- **Problem to work on**:
What is needed is an exact transcription of the line containing "This screenshot has height=943, width=1288." and every line after it through the end of the entries below, with no pictures.

====== Extracted data

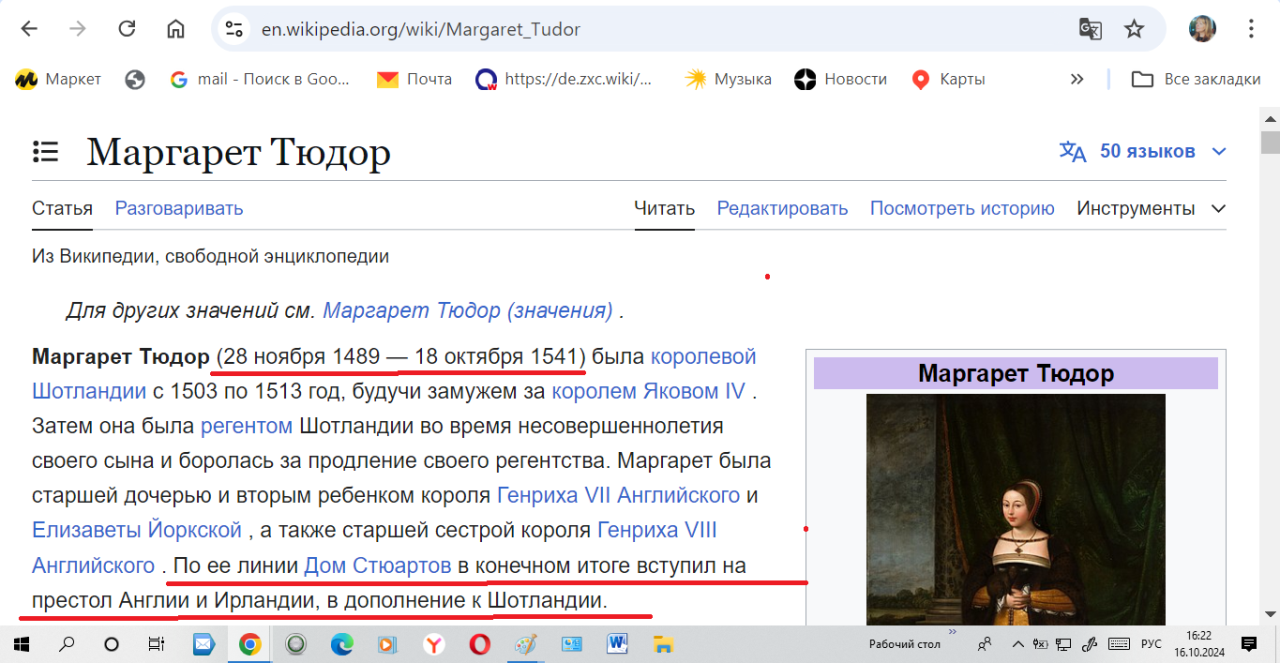This screenshot has width=1280, height=663.
Task: Follow the Дом Стюартов link
Action: click(377, 566)
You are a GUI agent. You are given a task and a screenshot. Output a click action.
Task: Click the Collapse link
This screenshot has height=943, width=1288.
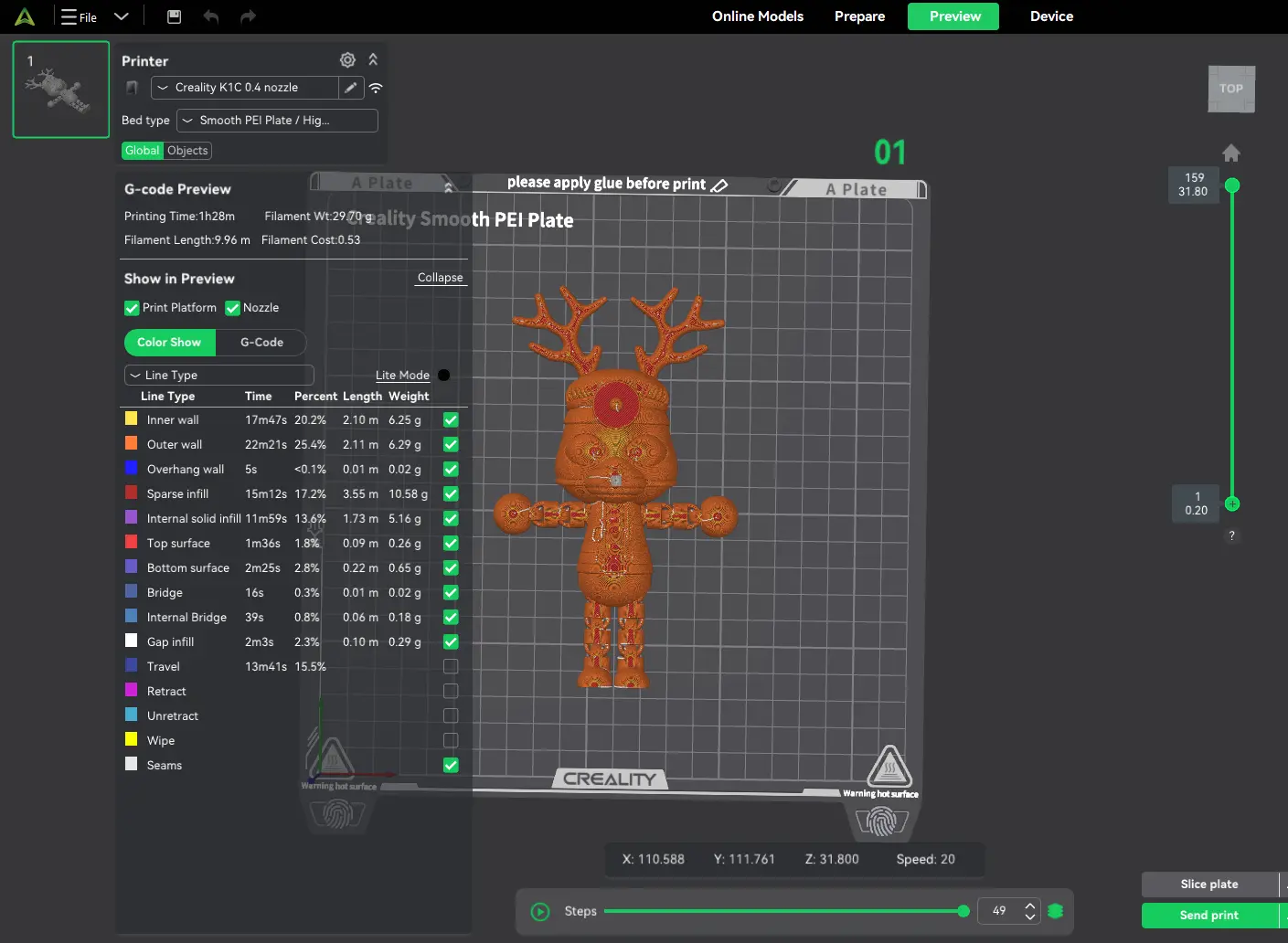(441, 278)
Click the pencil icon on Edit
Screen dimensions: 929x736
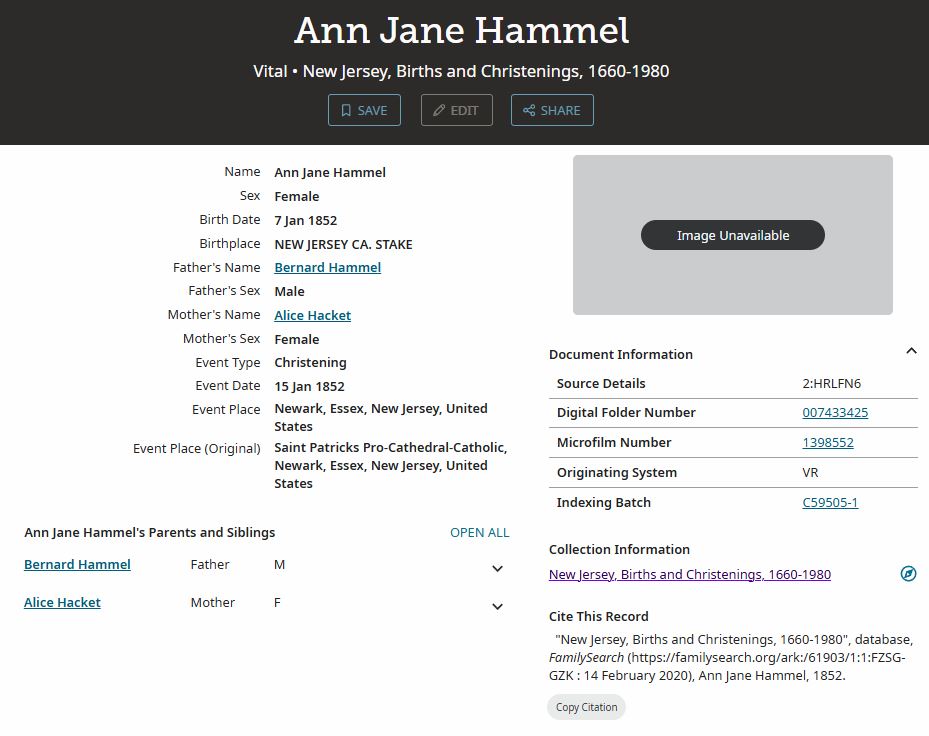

============

- **Result of this exercise**:
This screenshot has height=943, width=1288.
(441, 278)
Click the pencil icon on Edit
Screen dimensions: 929x736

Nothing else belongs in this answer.